Exercise: Reproduce the data below line for line, with no changes.

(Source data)

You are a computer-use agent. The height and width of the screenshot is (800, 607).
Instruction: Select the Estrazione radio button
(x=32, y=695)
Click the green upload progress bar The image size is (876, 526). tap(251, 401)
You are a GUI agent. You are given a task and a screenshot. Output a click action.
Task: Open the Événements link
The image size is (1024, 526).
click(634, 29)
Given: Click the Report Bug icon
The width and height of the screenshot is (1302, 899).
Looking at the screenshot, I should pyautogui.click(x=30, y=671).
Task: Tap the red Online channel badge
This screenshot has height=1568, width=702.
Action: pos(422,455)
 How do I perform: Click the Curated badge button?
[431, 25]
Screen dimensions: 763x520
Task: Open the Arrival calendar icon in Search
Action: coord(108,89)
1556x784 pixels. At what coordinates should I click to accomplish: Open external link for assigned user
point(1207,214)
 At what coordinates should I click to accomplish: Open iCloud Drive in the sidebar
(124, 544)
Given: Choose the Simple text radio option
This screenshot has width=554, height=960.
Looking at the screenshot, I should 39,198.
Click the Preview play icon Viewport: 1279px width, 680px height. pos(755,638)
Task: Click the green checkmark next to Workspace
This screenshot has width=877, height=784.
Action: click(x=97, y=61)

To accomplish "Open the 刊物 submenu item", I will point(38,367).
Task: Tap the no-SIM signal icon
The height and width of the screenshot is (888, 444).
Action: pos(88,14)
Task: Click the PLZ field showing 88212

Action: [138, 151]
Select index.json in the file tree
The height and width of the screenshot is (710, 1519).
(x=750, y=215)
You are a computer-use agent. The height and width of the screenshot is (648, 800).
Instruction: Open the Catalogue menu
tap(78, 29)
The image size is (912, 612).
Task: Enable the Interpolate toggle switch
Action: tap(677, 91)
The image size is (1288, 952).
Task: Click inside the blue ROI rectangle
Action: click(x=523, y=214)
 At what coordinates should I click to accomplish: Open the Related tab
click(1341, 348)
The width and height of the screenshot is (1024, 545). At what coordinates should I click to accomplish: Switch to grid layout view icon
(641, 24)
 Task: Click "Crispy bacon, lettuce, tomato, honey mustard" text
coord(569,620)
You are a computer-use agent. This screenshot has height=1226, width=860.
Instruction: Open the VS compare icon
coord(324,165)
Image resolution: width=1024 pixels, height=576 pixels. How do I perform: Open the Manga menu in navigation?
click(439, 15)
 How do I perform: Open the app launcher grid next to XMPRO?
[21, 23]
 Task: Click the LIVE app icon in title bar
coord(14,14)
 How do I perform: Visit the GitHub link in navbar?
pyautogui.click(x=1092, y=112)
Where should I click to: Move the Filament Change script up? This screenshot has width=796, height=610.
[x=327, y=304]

Correct output:
You are a computer-use agent. The height and width of the screenshot is (800, 607).
Instruction: Select the Estrazione radio button
(x=32, y=695)
Click the green upload progress bar The image size is (876, 526). tap(251, 401)
You are a GUI agent. You are given a task and a screenshot. Output a click action.
Task: Open the Événements link
The image size is (1024, 526).
click(634, 29)
Given: Click the Report Bug icon
The width and height of the screenshot is (1302, 899).
Looking at the screenshot, I should pyautogui.click(x=30, y=671).
Task: Tap the red Online channel badge
This screenshot has height=1568, width=702.
Action: pos(422,455)
 How do I perform: Click the Curated badge button?
[431, 25]
Screen dimensions: 763x520
Task: Open the Arrival calendar icon in Search
Action: coord(108,89)
1556x784 pixels. At what coordinates should I click to accomplish: Open external link for assigned user
point(1207,214)
 At what coordinates should I click to accomplish: Open iCloud Drive in the sidebar
(124, 544)
Given: Choose the Simple text radio option
This screenshot has width=554, height=960.
Looking at the screenshot, I should 39,198.
Click the Preview play icon Viewport: 1279px width, 680px height. pos(755,638)
Task: Click the green checkmark next to Workspace
This screenshot has width=877, height=784.
Action: click(x=97, y=61)

To accomplish "Open the 刊物 submenu item", I will point(38,367).
Task: Tap the no-SIM signal icon
The height and width of the screenshot is (888, 444).
Action: pos(88,14)
Task: Click the PLZ field showing 88212

Action: [138, 151]
Select index.json in the file tree
The height and width of the screenshot is (710, 1519).
(x=750, y=215)
You are a computer-use agent. The height and width of the screenshot is (648, 800).
Instruction: Open the Catalogue menu
tap(78, 29)
The image size is (912, 612).
Task: Enable the Interpolate toggle switch
Action: tap(677, 91)
The image size is (1288, 952).
Task: Click inside the blue ROI rectangle
Action: click(x=523, y=214)
 At what coordinates should I click to accomplish: Open the Related tab
click(1341, 348)
The width and height of the screenshot is (1024, 545). At what coordinates should I click to accomplish: Switch to grid layout view icon
(641, 24)
 Task: Click "Crispy bacon, lettuce, tomato, honey mustard" text
coord(569,620)
You are a computer-use agent. This screenshot has height=1226, width=860.
Instruction: Open the VS compare icon
coord(324,165)
Image resolution: width=1024 pixels, height=576 pixels. How do I perform: Open the Manga menu in navigation?
click(439, 15)
 How do I perform: Open the app launcher grid next to XMPRO?
[21, 23]
 Task: Click the LIVE app icon in title bar
coord(14,14)
 How do I perform: Visit the GitHub link in navbar?
pyautogui.click(x=1092, y=112)
Where should I click to: Move the Filament Change script up? This screenshot has width=796, height=610.
[x=327, y=304]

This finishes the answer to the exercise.